The CT findings of SAP were not specific. The typical features are expansile mass in the sinus with bony wall destruction and remodeling.5 Some other benign lesions can exhibit similar bony erosion on CT imaging, such as juvenile angiofibroma, inverted papilloma, and hemangioma.8 Ding et al10 have reported that the vessel-like marked enhancement and progressive enhancement on two-phase helical CT scans are characteristic features of SAP, which could be a useful tool to make more confirmative diagnosis before surgery. We cannot always assume that bony destruction is a sign of malignancy. However, along with unilaterality, epistaxis, and nasal obstruction, clinicians and radiologists could easily mistake the lesions for malignancies. When encountered with patients with unilateral nasal symptoms, we rhinologists are always suspicious of neoplastic disease or foreign bodies. Hence, nearly half of our patients underwent MR studies for the differential diagnosis to rule out sinonasal malignancy. On MR imaging, slight hyperintensity on T1WI5 and a hypointense peripheral rim around the mass on T2WI, indicative of old hemorrhage, are more specific to the correct diagnosis of SAP.4


SAP is a rare variant of sinonasal polyp that mimics inverted papilloma, juvenile angiofibroma, and malignant tumor in its clinical and radiological aspects. The patients in our series most commonly presented with unilateral nasal obstruction, rhinorrhea, and epistaxis. The CT and MR images showed expansile sinonasal-occupying lesions with bony destruction and obstructive sinusitis in adjacent sinus cavities. The MR images provided more information to facilitate a correct diagnosis. Moreover, there were other clues to aid the differential diagnosis.

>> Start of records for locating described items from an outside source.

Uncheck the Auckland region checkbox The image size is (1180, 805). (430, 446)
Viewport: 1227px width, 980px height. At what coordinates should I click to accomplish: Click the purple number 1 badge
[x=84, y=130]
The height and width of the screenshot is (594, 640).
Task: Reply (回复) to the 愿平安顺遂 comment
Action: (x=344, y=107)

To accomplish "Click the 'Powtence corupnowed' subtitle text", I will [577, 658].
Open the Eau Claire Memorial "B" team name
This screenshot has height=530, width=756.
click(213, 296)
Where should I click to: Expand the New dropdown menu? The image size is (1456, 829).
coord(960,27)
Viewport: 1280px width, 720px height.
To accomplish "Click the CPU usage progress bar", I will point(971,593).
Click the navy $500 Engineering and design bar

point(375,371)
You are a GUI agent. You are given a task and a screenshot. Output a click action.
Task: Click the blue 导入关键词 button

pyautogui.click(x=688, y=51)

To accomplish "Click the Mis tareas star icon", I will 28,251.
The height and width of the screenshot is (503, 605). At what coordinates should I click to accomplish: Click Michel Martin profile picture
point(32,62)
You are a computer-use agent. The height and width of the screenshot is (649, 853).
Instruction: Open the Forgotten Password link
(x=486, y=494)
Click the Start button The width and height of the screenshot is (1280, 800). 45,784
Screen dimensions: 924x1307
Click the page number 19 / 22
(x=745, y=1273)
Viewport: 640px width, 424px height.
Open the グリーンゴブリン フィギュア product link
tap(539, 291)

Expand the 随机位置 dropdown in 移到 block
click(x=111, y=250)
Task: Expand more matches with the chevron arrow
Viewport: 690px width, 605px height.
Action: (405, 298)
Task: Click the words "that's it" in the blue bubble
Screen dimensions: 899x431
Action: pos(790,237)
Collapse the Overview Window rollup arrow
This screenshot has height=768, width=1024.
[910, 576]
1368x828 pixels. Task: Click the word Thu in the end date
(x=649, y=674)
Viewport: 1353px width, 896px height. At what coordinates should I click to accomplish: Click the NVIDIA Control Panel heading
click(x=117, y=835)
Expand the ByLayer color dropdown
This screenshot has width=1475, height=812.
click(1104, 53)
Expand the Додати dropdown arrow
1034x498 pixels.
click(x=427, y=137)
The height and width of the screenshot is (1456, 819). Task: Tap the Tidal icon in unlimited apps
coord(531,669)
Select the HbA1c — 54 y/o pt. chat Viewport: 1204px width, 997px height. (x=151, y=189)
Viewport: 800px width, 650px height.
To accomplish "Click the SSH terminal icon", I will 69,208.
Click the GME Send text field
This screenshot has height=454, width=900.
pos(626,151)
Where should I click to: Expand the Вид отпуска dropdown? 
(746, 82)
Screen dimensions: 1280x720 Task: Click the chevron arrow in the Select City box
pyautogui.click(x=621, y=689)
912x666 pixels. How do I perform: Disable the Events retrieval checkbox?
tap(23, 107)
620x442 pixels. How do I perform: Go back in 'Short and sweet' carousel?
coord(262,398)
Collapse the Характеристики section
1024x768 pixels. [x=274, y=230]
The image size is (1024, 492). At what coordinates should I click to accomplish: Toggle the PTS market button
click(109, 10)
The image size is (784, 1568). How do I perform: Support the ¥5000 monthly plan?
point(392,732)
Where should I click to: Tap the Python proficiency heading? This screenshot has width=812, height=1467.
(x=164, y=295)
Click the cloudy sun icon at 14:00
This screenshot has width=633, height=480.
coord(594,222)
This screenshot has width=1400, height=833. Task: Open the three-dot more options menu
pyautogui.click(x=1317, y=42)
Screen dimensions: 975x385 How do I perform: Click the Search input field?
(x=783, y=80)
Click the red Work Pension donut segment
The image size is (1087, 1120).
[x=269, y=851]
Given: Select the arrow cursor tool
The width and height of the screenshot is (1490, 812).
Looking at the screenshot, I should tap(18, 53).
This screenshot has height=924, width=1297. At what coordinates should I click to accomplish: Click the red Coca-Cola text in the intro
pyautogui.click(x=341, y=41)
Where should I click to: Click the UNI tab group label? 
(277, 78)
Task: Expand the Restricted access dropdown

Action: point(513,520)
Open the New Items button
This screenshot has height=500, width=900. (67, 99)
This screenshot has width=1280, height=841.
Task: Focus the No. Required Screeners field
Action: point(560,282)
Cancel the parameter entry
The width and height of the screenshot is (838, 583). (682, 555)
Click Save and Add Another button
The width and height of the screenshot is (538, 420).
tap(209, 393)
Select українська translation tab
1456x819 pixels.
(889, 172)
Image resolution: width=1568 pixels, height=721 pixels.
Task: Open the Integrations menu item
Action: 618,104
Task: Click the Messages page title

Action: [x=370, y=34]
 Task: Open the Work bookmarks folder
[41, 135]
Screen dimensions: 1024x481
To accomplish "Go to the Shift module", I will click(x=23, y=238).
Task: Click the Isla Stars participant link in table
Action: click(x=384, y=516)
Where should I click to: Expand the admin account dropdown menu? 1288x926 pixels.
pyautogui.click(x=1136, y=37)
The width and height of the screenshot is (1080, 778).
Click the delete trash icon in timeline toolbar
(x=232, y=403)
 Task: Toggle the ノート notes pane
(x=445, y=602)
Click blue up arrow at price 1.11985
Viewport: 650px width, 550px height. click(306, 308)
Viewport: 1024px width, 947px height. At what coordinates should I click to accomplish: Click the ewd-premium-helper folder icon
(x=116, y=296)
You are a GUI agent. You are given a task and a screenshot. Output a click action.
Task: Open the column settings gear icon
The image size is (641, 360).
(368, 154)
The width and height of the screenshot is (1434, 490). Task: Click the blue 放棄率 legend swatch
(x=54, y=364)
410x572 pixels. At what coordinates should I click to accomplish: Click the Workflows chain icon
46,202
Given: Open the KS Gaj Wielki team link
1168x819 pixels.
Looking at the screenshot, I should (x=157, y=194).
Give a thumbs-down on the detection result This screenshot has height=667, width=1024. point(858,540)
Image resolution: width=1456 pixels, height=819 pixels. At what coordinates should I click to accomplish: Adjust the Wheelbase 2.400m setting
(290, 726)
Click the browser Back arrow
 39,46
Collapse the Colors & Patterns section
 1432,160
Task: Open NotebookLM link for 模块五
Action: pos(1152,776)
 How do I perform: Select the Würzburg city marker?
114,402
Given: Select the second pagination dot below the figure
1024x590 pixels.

When faced with patients who are older, taking aspirin, or who have diabetes mellitus, clinicians should remind themselves of the possibility of SAP. Most of all, an incisional biopsy to confirm the diagnosis before surgical treatment is helpful, whether preoperatively or intraoperatively. For patients with SAP, the treatment of choice is to completely remove the polypoid mass and restore the drainage system of all sinus cavities.


The authors report no conflicts of interest in this work.